Last month, the Pianist and I went to Portugal. Her job was to give a recital at the American Ambassador’s residence. My job was to keep track of our passports.
We arrived on a Monday and left on Friday, but thanks to a local guide we crammed a lot of sightseeing into our short stay. After lunch on Thursday, the Pianist went off to prepare for the recital, and I decided to wander around on my own. I left our B & B, walked up the hill and down the other side, where I found myself in front of the Basilica Estrela. I took a look inside and then decided to return to Camões Square, where we had been the day before.
I hopped in a cab and told the driver where I was going. The driver nodded and asked me if I liked Edvard Grieg, the Norwegian composer. I said I thought I did, and he pointed to the car’s CD player and informed me that we were listening to Grieg’s Piano Concerto. I knew right away that this wasn’t your usual cab driver, and I told him my wife was giving a piano recital that evening.
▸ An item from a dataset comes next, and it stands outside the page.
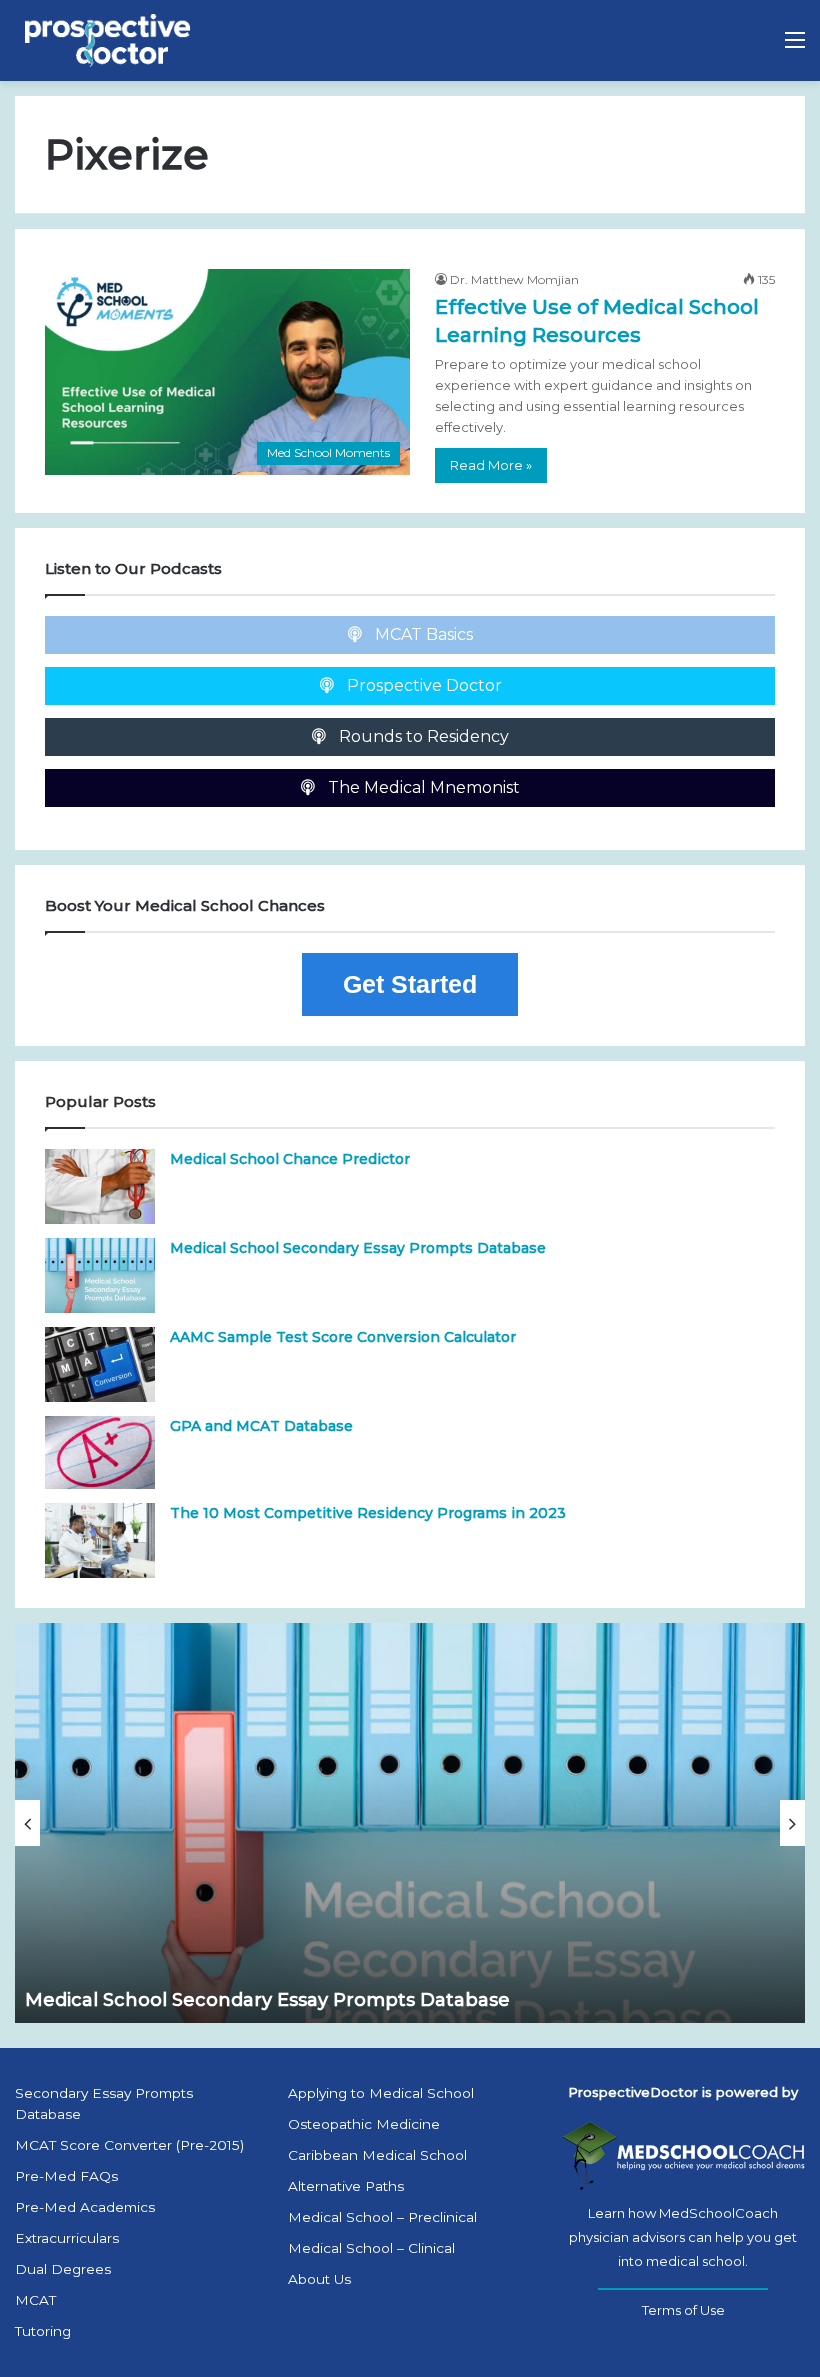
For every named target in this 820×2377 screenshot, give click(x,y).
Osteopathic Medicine (364, 2124)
The music changed, and the driver said, “That’s Massenet. Do you like him?” I told him the name sounded familiar, but he didn’t seem convinced.
As we neared the Houses of Parliament, the driver pointed to his left and told me that António Salazar, the dictator of Portugal for over thirty years, had lived there. I asked what he thought of Salazar, and he said, “The same as I think about Hitler and Mussolini.”
As we approached the square, he asked if I knew who Camões was. Thanks to the guide from the day before, I knew the answer. “A poet,” I said.
The driver nodded. “I always ask that question, and you’re only the second or third American who has known.” Fortunately, he didn’t ask me whether I liked Camões’s poetry or in what century he lived.
That evening I told the Pianist about my music-loving driver and that I wished she had been with me. “Grieg only wrote one piano concerto,” she informed me. “It’s in A minor.”
Friday morning I made sure the passports were where I had left them, we packed up, and the lady at the B & B called a taxi to take us to the airport. “I gave them your name,” she said.
We walked outside, and a cab pulled up right away. The driver loaded our bags, we got into the car, and just then another cab came along going the other way. The driver motioned to our driver, they rolled down their windows, and the second driver said, “Mr. Steinfield?”
We were in the wrong cab.
So, we removed our luggage and told the first driver, who wasn’t happy about this lost fare, that we were sorry. We managed to hold up several cars while we put our luggage and ourselves into the right cab.
I told the driver where we were going. He looked in his rear view mirror and asked, “How was the concert?” It took me a minute to realize that, it was my music-loving driver from the day before. I introduced him to the Pianist.
She told him she had heard about his love of music. For the next half hour they talked about classical music, while I listened to replays of Grieg and Massenet.
As we passed where Salazar had lived, I interrupted and mentioned what he had said the day before about Hitler and Mussolini. He then added Francisco Franco’s name to the list, thereby converting the trio of dictators into a quartet.